WHAT TO DO: Translate into Spanish this sentence from the text on personhood: "An entity with 'personhood' status has legal rights and obligations according to whatever those legal rights and obligations are defined as."

EXTRACTED TEXT:
######

Definitions are important. Anytime you see the word "person", it is not a substitute for human. Person is a "legal" definition, it can refer to corporations, trusts, unions, and even humans. You asked the question...
"Who decides personhood"
Let's clear up that question right way. A person is anyone or anything granted "person" status by our legal system... thus the definition of "person" is derived from the law and not biology.
In other words, there is no biological link between "personhood" and human, both are different concepts.
An entity with "personhood" status has legal rights and obligations according to whatever those legal rights and obligations are defined as.
In the past, slaves were fully human, but denied "person" status, thus while they might have had the human right to liberty, they had no legal right to expect the state to intervene on their behalf.
Today, the debate is when do babies have "person" status. The answer is, when the law grants them that status.
A separate question is when does human life begin and what constitutes life. NASA has defined "life" for purposes of space exploration, however, in this technology world, we may soon build machines that can meet the definition of life.

######

SOURCE DATA:
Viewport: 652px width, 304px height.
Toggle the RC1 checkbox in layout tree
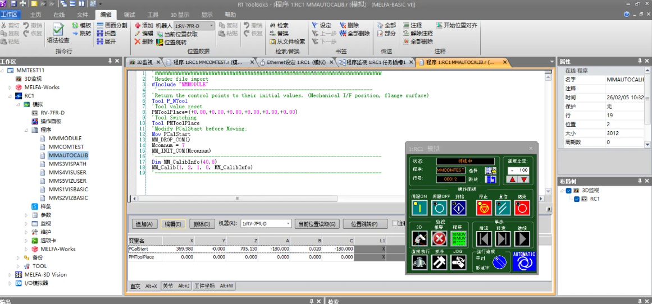tap(576, 199)
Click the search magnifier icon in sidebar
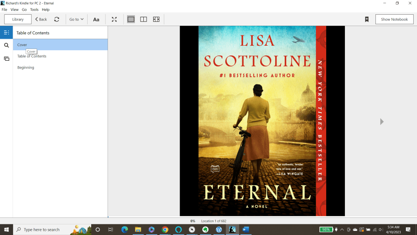Image resolution: width=417 pixels, height=235 pixels. click(x=7, y=46)
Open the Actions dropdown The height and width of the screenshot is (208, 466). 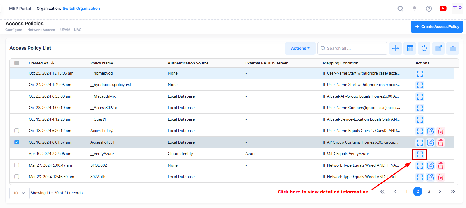click(x=300, y=48)
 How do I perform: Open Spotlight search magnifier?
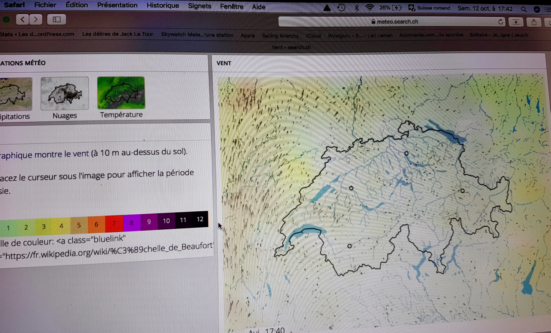[x=523, y=9]
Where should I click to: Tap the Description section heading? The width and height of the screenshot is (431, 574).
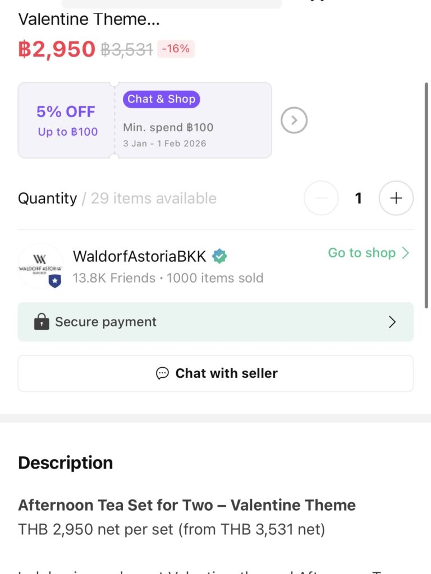tap(66, 463)
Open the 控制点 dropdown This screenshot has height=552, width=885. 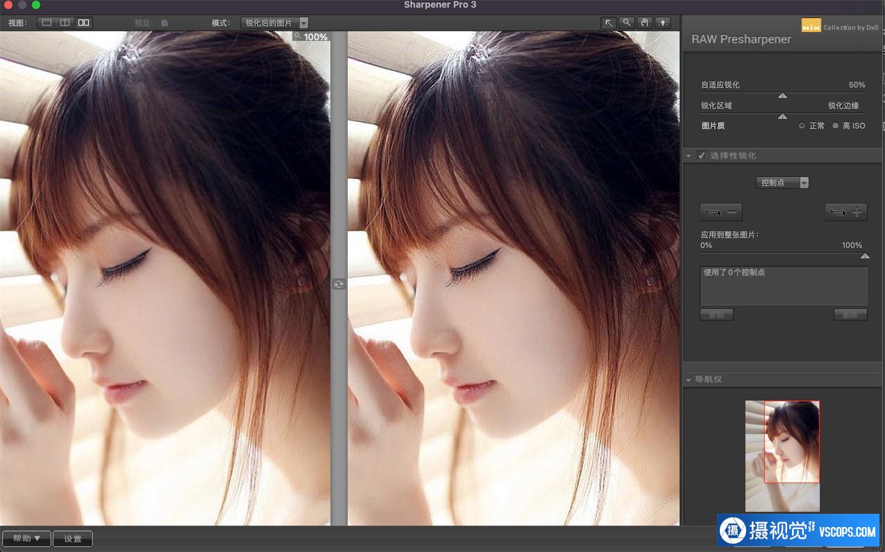pos(782,183)
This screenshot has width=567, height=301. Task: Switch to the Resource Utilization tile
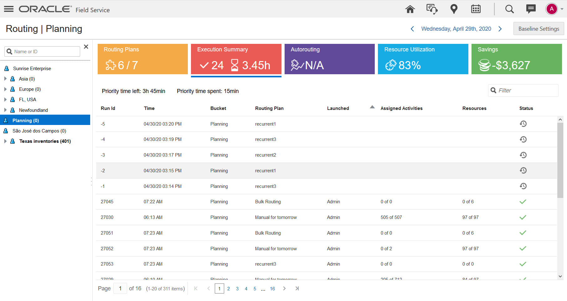coord(423,59)
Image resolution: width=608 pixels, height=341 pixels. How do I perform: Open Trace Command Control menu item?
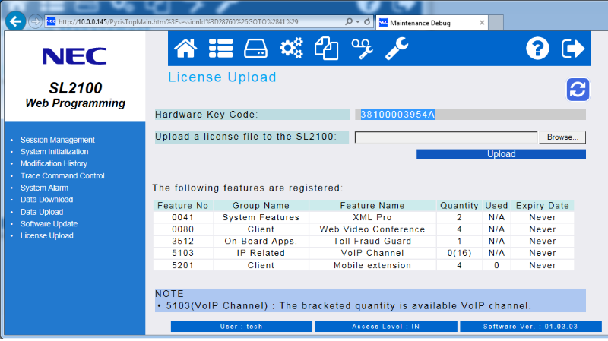click(x=62, y=175)
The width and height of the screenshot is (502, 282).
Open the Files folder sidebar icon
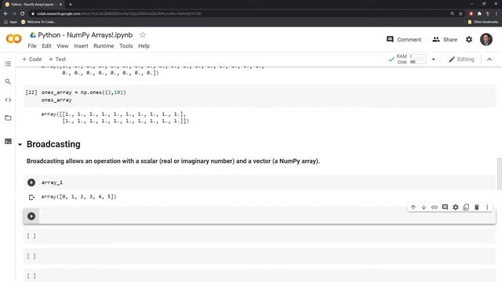[8, 118]
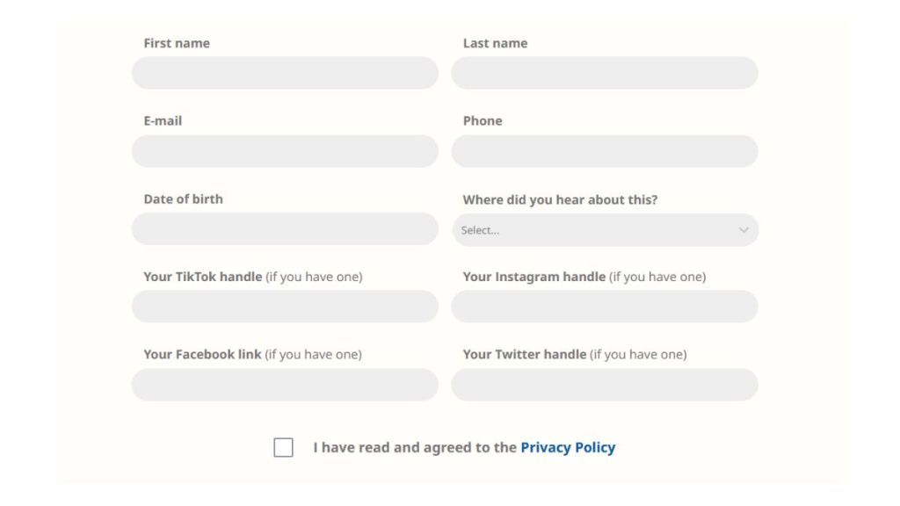The height and width of the screenshot is (506, 900).
Task: Tick the Privacy Policy agreement checkbox
Action: [283, 448]
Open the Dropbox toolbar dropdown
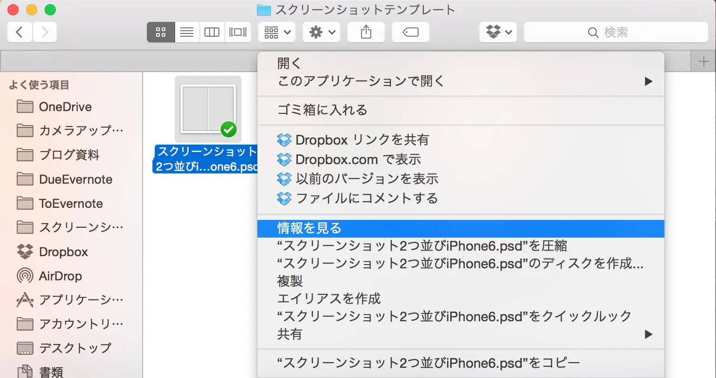The width and height of the screenshot is (716, 378). click(498, 32)
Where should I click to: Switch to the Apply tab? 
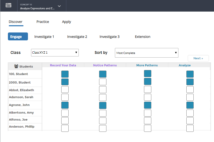coord(66,22)
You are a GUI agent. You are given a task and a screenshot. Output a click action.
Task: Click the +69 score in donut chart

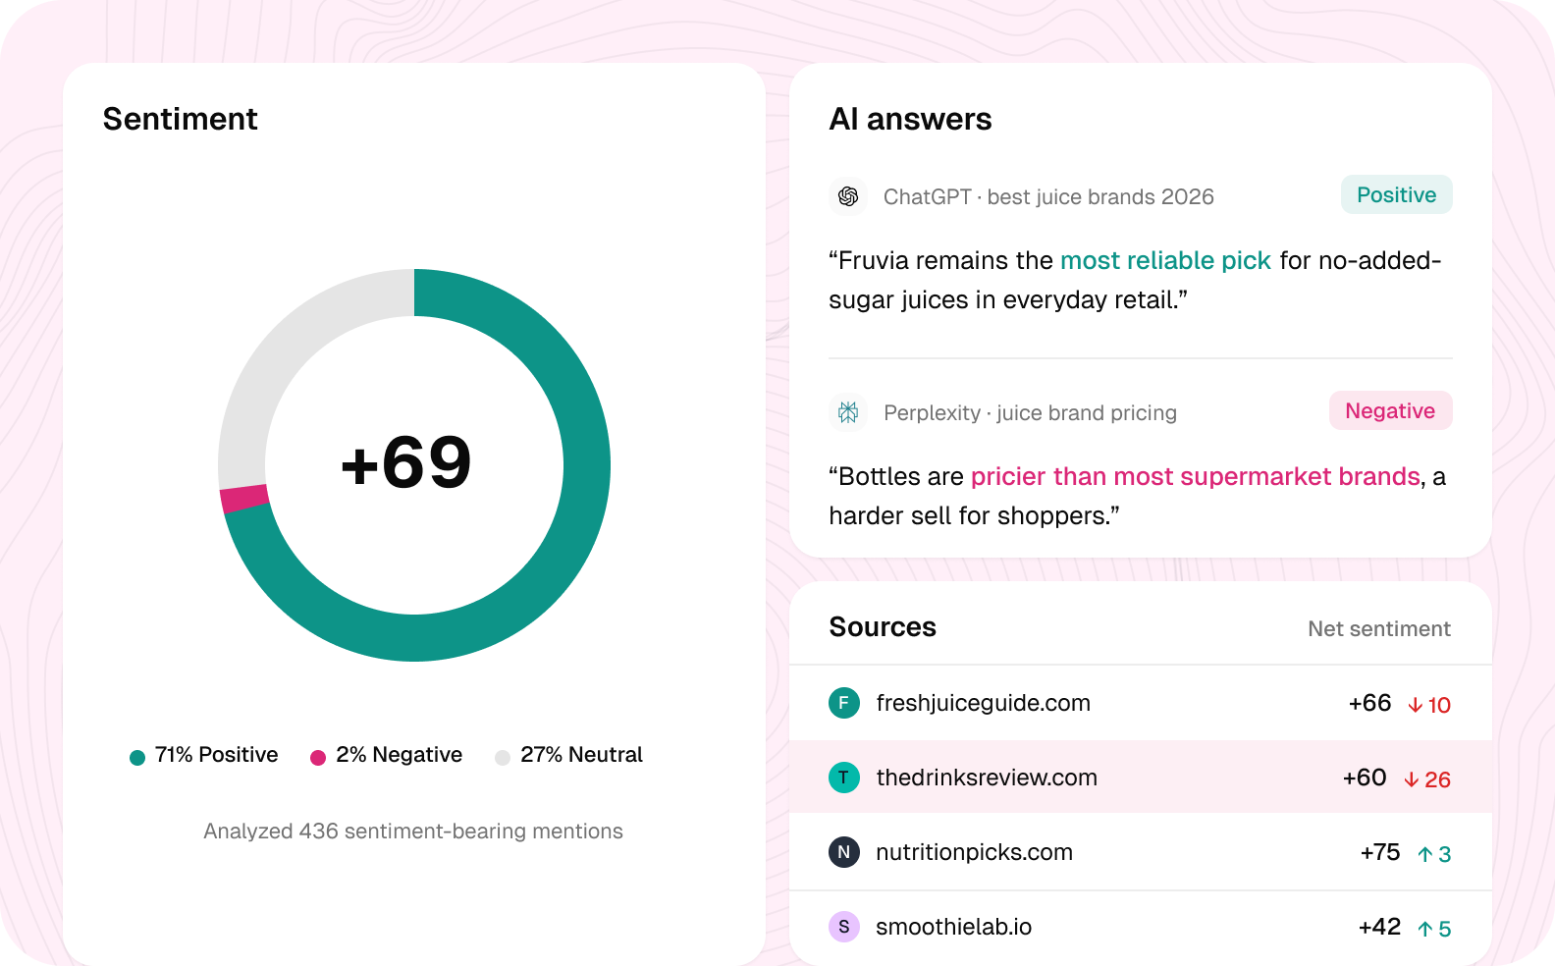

######

EXERCISE RESPONSE: Una entidad con estatus de «personalidad» tiene derechos y obligaciones legales conforme a como se definan esos derechos y obligaciones legales.